The teaching of Development is on this point of supreme importance. Unhappily there has not yet been a sufficient collection of systematic observations to enable us to speak very confidently as to the successive stages, but some negative evidence there is. The changes take place with great rapidity, and the earliest stages have hardly been observed at all. Although for several successive years I watched the development of tadpoles, the difficulties were so great, and the appearances so perplexing, that the only benefit I derived was that of being able the better to understand the more successful investigations of others. Four or five days after fecundation is the earliest period of which I have any recorded observation; at this period the cerebral substance appeared as a finely granular matter, having numerous lines of segmentation marking it off into somewhat spherical and oval masses, interspersed with large granules and fat globules. Here and there hyaline substance appeared between the segments. Similar observations have since been recorded by Charles Robin in the earliest stages of the Triton.[168] He says that when the external gills presented their first indications, nuclei appeared, each surrounded by a rim of hyaline substance, from which a pale filament was prolonged at one end, sometimes one at both ends, and this filament subdivided as it grew in length until it had all the appearance of an axis cylinder. This, however, he says, is a striation, not a fibrillation; he refuses to admit that the axis cylinder is a bundle of fibrils. He further notices the simultaneous appearance of amorphous substance; and as this is several days before there is any trace of a pia mater, or proper connective tissue, he urges this among the many considerations which should prevent the identification of neuroglia with connective tissue.

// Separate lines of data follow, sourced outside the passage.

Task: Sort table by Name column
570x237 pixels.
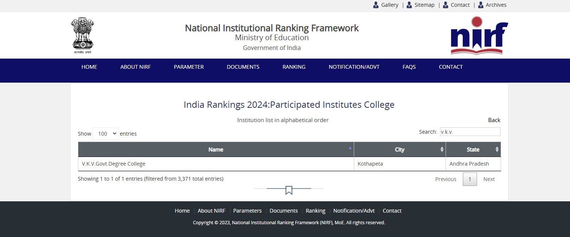Action: point(216,149)
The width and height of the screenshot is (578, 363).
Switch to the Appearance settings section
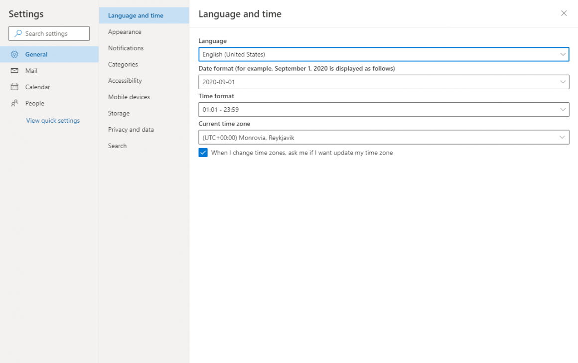click(x=124, y=31)
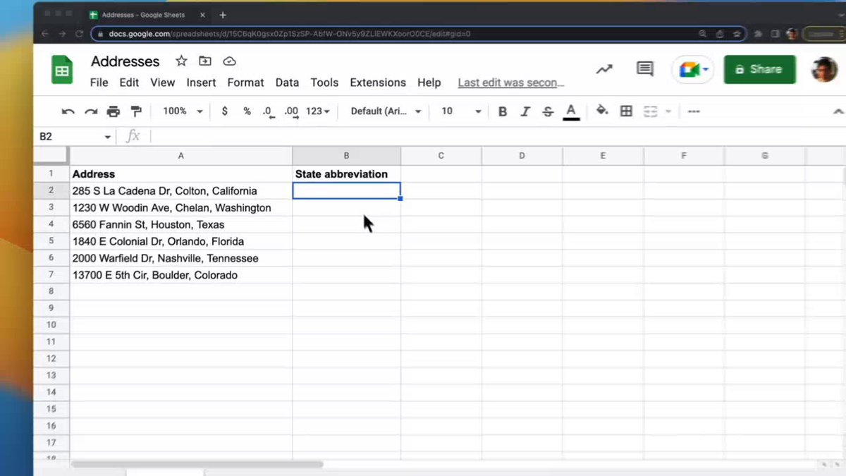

In a very young embryo of a mole (I could not determine its age) the cortex of the hemispheres showed granular amorphous substance, in which were embedded spherical masses of somewhat paler color, which had no nuclei, and were therefore not cells. Besides these, there were nucleated masses (apolar cells, therefore) and more developed cells, unipolar, bipolar, and tripolar. Not a trace of a nerve-fibre was visible. In agreement with this are the observations of Masius and Van Lair, who cut out a portion of the spinal cord in a frog, and observed the regenerated tissue after the lapse of a month. It contained apolar, bipolar, and multipolar cells, together with “corpuscles without processes, for the most part larger than the cells, and appearing to be mere agglomerations of granules,”—these latter I suppose to have been what I describe as segmentations of the undeveloped substance. Gray fibres, with a few varicose fibres, also appeared.[169]

140. The admirable investigations of Franz Boll have given these observations a new significance. He finds in the cerebral substance of the chick on the third or fourth day of incubation a well-marked separation between the neuroglia and nerve-tissue proper. [Fig. 24, A], represents three nerve-cells, each with its nucleus and nucleolus, and each surrounded with its layer of neuroplasm. The other four masses he regards as nuclei of connective tissue. Three days later the distinction between the two is more marked ([Fig. 24, B]). Not only have the nerve-cells acquired an increase of neuroplasm, they also present indications of their future processes, which at the twelfth day are varicose ([Fig. 24, C]). (All this while the connective corpuscles remain unchanged.) Although Boll was unable to trace one of these processes into nerve-fibres, he has little doubt that they do ultimately become (unite with?) axis cylinders.